> [TASK STATEMENT]:
Which lines run from the one with "Screen dimensions: 1366x736" through the end of the data? Retype them exactly, without pictures.

---- INFORMATION SHOWN

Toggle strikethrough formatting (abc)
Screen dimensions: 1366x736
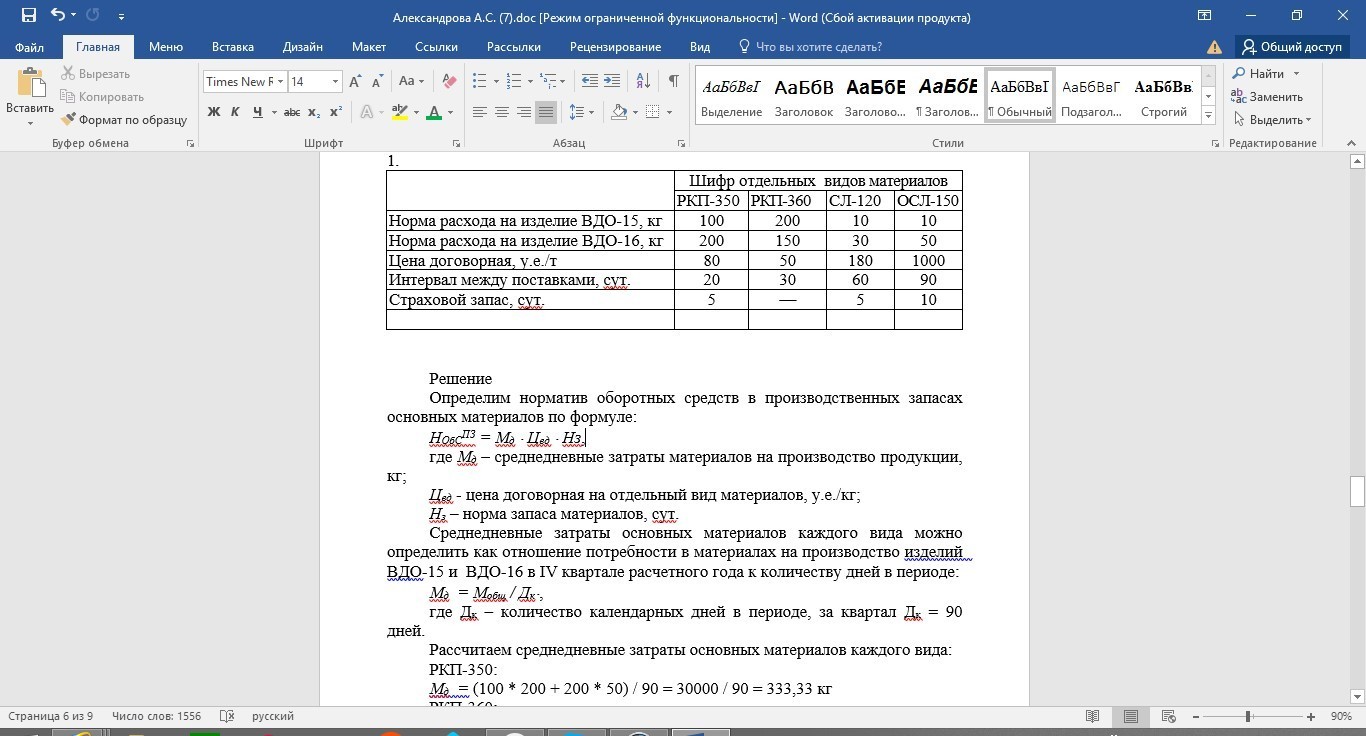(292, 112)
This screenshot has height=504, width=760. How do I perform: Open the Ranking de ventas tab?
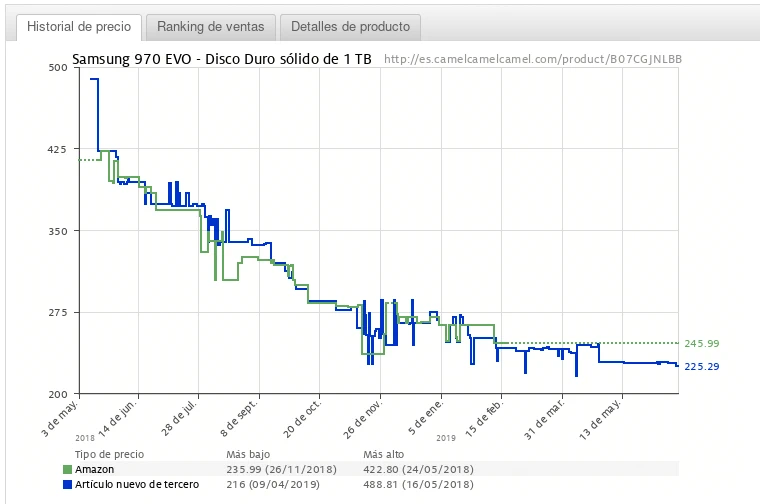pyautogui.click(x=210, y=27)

--------

> [THE COMPLETED TASK]:
Screen dimensions: 1366x736
(292, 112)
This screenshot has height=504, width=760. How do I perform: Open the Ranking de ventas tab?
pyautogui.click(x=210, y=27)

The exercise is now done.